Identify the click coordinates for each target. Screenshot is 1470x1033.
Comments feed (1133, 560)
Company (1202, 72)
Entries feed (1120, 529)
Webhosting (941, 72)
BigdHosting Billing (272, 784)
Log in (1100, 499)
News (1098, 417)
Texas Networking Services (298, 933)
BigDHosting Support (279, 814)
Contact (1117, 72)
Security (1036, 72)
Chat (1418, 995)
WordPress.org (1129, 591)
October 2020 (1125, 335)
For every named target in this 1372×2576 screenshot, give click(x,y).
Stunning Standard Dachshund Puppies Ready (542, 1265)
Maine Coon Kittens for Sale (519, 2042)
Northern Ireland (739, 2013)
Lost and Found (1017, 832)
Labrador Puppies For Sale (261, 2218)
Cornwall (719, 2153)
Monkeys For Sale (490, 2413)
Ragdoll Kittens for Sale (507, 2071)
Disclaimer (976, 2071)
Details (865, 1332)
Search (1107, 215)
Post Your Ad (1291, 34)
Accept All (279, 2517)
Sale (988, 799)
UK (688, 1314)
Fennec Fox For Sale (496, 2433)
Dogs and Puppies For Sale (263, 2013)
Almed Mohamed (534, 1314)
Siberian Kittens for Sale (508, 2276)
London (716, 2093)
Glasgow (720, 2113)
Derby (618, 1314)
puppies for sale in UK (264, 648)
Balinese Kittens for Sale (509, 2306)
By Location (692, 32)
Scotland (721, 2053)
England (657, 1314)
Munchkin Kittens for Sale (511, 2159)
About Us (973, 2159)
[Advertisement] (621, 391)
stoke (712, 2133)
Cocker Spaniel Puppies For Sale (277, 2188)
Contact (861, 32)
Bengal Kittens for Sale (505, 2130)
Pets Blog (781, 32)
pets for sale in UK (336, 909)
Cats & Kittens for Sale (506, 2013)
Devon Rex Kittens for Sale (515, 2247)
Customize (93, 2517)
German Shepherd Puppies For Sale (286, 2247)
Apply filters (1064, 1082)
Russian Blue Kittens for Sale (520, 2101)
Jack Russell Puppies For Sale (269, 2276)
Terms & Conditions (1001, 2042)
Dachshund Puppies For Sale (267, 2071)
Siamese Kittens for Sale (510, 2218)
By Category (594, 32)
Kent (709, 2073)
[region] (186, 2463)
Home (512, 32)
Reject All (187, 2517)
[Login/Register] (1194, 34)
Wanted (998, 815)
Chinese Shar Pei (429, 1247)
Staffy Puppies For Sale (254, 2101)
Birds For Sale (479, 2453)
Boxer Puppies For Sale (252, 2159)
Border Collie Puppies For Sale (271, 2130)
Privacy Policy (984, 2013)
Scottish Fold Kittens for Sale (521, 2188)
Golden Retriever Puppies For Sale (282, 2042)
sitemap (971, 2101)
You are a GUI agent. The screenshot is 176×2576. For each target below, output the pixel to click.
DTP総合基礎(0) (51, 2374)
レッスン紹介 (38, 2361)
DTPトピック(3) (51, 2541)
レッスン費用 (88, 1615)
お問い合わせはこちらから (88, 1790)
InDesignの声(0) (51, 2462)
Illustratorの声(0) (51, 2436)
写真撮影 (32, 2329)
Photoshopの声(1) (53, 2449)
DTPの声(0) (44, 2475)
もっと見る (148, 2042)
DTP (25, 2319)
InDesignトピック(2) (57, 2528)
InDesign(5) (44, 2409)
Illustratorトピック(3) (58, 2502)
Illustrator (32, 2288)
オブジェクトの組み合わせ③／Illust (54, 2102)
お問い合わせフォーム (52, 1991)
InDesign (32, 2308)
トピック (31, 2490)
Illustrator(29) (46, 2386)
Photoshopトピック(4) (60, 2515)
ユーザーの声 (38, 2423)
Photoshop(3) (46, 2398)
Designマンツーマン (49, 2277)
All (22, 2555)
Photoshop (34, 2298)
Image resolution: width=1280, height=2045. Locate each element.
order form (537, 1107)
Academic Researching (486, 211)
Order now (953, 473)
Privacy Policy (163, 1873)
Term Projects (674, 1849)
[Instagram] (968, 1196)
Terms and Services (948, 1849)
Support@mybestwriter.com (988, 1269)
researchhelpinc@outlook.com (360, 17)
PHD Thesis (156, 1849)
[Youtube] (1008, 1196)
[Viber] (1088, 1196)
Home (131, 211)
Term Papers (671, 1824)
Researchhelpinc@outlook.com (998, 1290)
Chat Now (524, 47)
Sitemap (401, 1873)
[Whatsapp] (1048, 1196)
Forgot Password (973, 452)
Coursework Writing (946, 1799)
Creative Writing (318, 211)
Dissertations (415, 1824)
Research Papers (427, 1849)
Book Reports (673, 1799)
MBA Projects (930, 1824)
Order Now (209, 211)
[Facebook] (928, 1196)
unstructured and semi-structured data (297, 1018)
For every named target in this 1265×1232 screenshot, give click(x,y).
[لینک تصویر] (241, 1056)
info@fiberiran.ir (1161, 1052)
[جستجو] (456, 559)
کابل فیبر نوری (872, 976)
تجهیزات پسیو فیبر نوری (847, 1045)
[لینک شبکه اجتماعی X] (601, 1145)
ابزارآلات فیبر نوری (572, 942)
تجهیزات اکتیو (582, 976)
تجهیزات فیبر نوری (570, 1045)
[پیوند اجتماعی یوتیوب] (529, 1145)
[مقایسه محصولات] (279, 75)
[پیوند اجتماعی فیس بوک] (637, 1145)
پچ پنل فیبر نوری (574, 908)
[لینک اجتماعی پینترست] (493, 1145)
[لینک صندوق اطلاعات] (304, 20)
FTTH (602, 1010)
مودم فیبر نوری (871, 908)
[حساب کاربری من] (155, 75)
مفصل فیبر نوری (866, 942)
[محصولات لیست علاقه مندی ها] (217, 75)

|---|

Task brief:
Print the listing exactly. Every line must match.

Solution for this exercise:
Identify the click coordinates for each target. Screenshot is 1470x1033.
Comments feed (1133, 560)
Company (1202, 72)
Entries feed (1120, 529)
Webhosting (941, 72)
BigdHosting Billing (272, 784)
Log in (1100, 499)
News (1098, 417)
Texas Networking Services (298, 933)
BigDHosting Support (279, 814)
Contact (1117, 72)
Security (1036, 72)
Chat (1418, 995)
WordPress.org (1129, 591)
October 2020 (1125, 335)
For every named target in this 1372×2576 screenshot, give click(x,y).
Stunning Standard Dachshund Puppies Ready (542, 1265)
Maine Coon Kittens for Sale (519, 2042)
Northern Ireland (739, 2013)
Lost and Found (1017, 832)
Labrador Puppies For Sale (261, 2218)
Cornwall (719, 2153)
Monkeys For Sale (490, 2413)
Ragdoll Kittens for Sale (507, 2071)
Disclaimer (976, 2071)
Details (865, 1332)
Search (1107, 215)
Post Your Ad (1291, 34)
Accept All (279, 2517)
Sale (988, 799)
UK (688, 1314)
Fennec Fox For Sale (496, 2433)
Dogs and Puppies For Sale (263, 2013)
Almed Mohamed (534, 1314)
Siberian Kittens for Sale (508, 2276)
London (716, 2093)
Glasgow (720, 2113)
Derby (618, 1314)
puppies for sale in UK (264, 648)
Balinese Kittens for Sale (509, 2306)
By Location (692, 32)
Scotland (721, 2053)
England (657, 1314)
Munchkin Kittens for Sale (511, 2159)
About Us (973, 2159)
[Advertisement] (621, 391)
stoke (712, 2133)
Cocker Spaniel Puppies For Sale (277, 2188)
Contact (861, 32)
Bengal Kittens for Sale (505, 2130)
Pets Blog (781, 32)
pets for sale in UK (336, 909)
Cats & Kittens for Sale (506, 2013)
Devon Rex Kittens for Sale (515, 2247)
Customize (93, 2517)
German Shepherd Puppies For Sale (286, 2247)
Apply filters (1064, 1082)
Russian Blue Kittens for Sale (520, 2101)
Jack Russell Puppies For Sale (269, 2276)
Terms & Conditions (1001, 2042)
Dachshund Puppies For Sale (267, 2071)
Siamese Kittens for Sale (510, 2218)
By Category (594, 32)
Kent (709, 2073)
[region] (186, 2463)
Home (512, 32)
Reject All (187, 2517)
[Login/Register] (1194, 34)
Wanted (998, 815)
Chinese Shar Pei (429, 1247)
Staffy Puppies For Sale (254, 2101)
Birds For Sale (479, 2453)
Boxer Puppies For Sale (252, 2159)
Border Collie Puppies For Sale (271, 2130)
Privacy Policy (984, 2013)
Scottish Fold Kittens for Sale (521, 2188)
Golden Retriever Puppies For Sale (282, 2042)
sitemap (971, 2101)
You are a GUI agent. The screenshot is 176×2576. For each target below, output the pixel to click.
DTP総合基礎(0) (51, 2374)
レッスン紹介 (38, 2361)
DTPトピック(3) (51, 2541)
レッスン費用 (88, 1615)
お問い合わせはこちらから (88, 1790)
InDesignの声(0) (51, 2462)
Illustratorの声(0) (51, 2436)
写真撮影 (32, 2329)
Photoshopの声(1) (53, 2449)
DTPの声(0) (44, 2475)
もっと見る (148, 2042)
DTP (25, 2319)
InDesignトピック(2) (57, 2528)
InDesign(5) (44, 2409)
Illustratorトピック(3) (58, 2502)
Illustrator (32, 2288)
オブジェクトの組み合わせ③／Illust (54, 2102)
お問い合わせフォーム (52, 1991)
InDesign (32, 2308)
トピック (31, 2490)
Illustrator(29) (46, 2386)
Photoshopトピック(4) (60, 2515)
ユーザーの声 (38, 2423)
Photoshop(3) (46, 2398)
Designマンツーマン (49, 2277)
All (22, 2555)
Photoshop (34, 2298)
Image resolution: width=1280, height=2045. Locate each element.
order form (537, 1107)
Academic Researching (486, 211)
Order now (953, 473)
Privacy Policy (163, 1873)
Term Projects (674, 1849)
[Instagram] (968, 1196)
Terms and Services (948, 1849)
Support@mybestwriter.com (988, 1269)
researchhelpinc@outlook.com (360, 17)
PHD Thesis (156, 1849)
[Youtube] (1008, 1196)
[Viber] (1088, 1196)
Home (131, 211)
Term Papers (671, 1824)
Researchhelpinc@outlook.com (998, 1290)
Chat Now (524, 47)
Sitemap (401, 1873)
[Whatsapp] (1048, 1196)
Forgot Password (973, 452)
Coursework Writing (946, 1799)
Creative Writing (318, 211)
Dissertations (415, 1824)
Research Papers (427, 1849)
Book Reports (673, 1799)
MBA Projects (930, 1824)
Order Now (209, 211)
[Facebook] (928, 1196)
unstructured and semi-structured data (297, 1018)
For every named target in this 1265×1232 screenshot, give click(x,y).
[لینک تصویر] (241, 1056)
info@fiberiran.ir (1161, 1052)
[جستجو] (456, 559)
کابل فیبر نوری (872, 976)
تجهیزات پسیو فیبر نوری (847, 1045)
[لینک شبکه اجتماعی X] (601, 1145)
ابزارآلات فیبر نوری (572, 942)
تجهیزات اکتیو (582, 976)
تجهیزات فیبر نوری (570, 1045)
[پیوند اجتماعی یوتیوب] (529, 1145)
[مقایسه محصولات] (279, 75)
[پیوند اجتماعی فیس بوک] (637, 1145)
پچ پنل فیبر نوری (574, 908)
[لینک اجتماعی پینترست] (493, 1145)
[لینک صندوق اطلاعات] (304, 20)
FTTH (602, 1010)
مودم فیبر نوری (871, 908)
[حساب کاربری من] (155, 75)
مفصل فیبر نوری (866, 942)
[محصولات لیست علاقه مندی ها] (217, 75)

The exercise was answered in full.